DIRECTION
Render the lines below as a numbered list with no blank lines, starting with the line containing "You are a GUI" and going on through the last line, both included. Leave the pictures out of the list.

INPUT
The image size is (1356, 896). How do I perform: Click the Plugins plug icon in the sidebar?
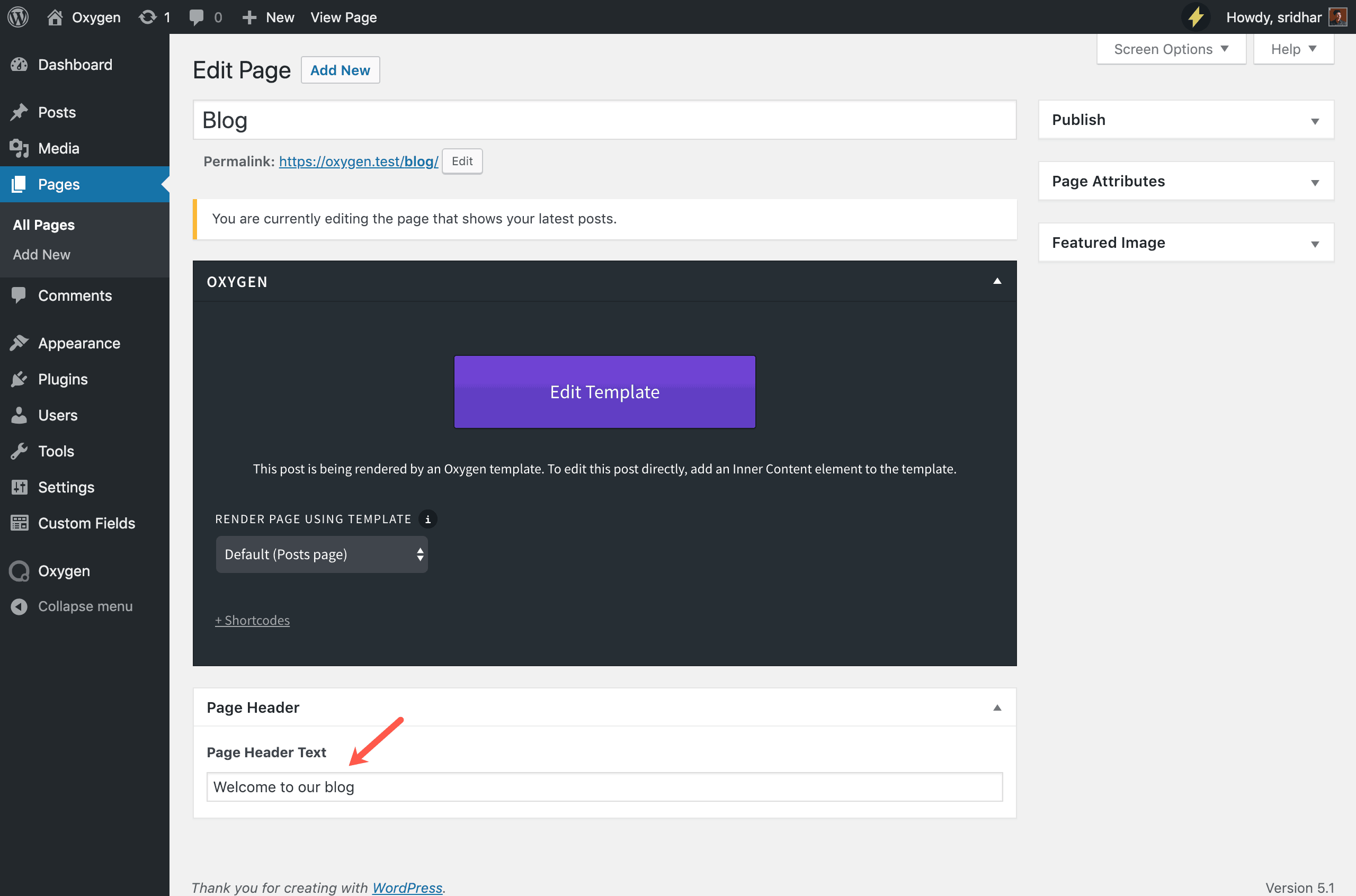pos(19,379)
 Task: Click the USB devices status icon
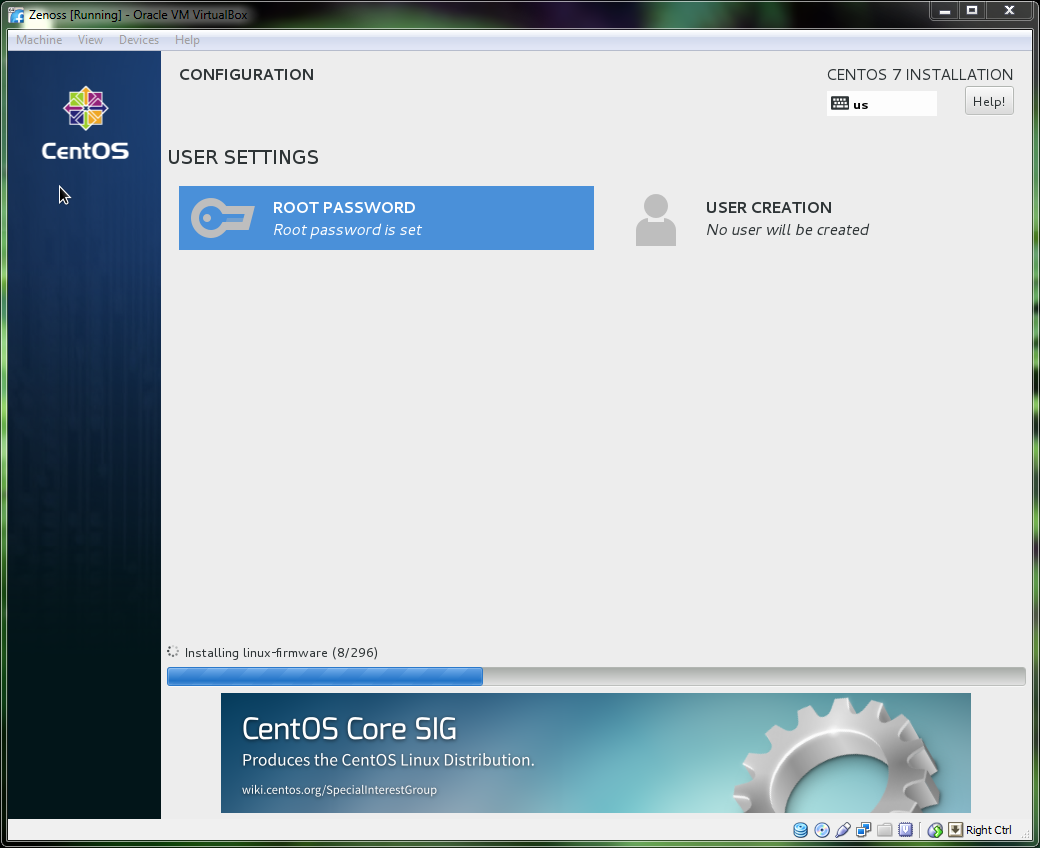[843, 830]
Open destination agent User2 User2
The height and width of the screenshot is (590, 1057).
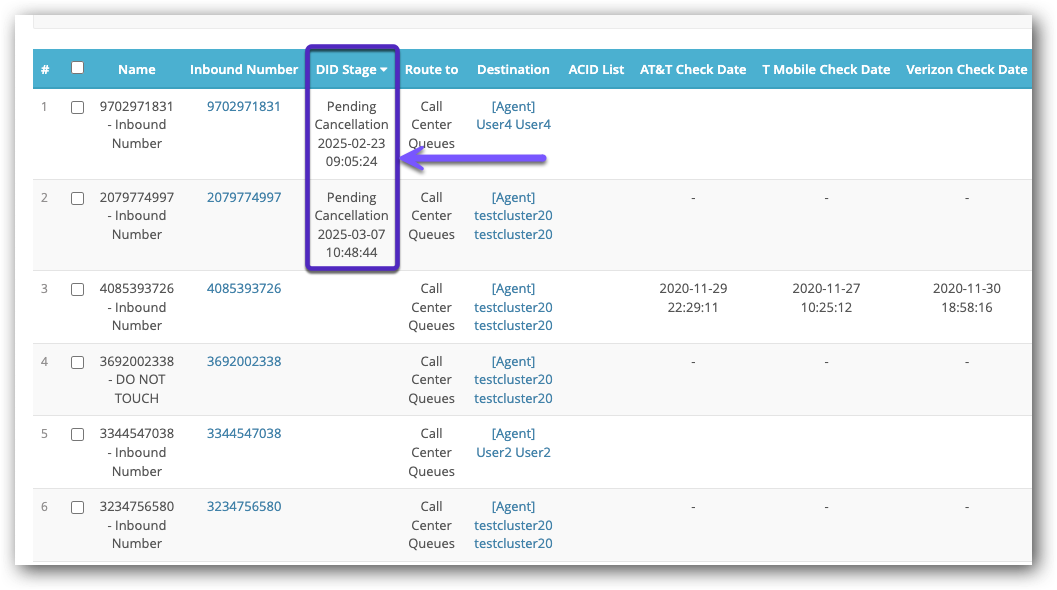(x=513, y=452)
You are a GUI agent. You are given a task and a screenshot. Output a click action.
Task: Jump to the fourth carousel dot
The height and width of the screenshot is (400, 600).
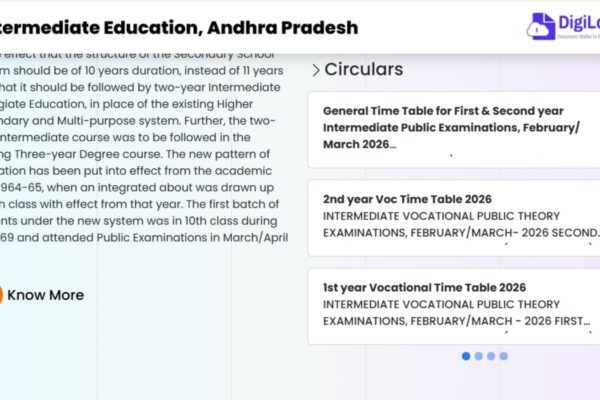(x=504, y=356)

THE OUTPUT
1. You are a GUI agent. You are given a task and a screenshot. Output a click action.
2. Task: Jump to the fourth carousel dot
3. The height and width of the screenshot is (400, 600).
4. (x=504, y=356)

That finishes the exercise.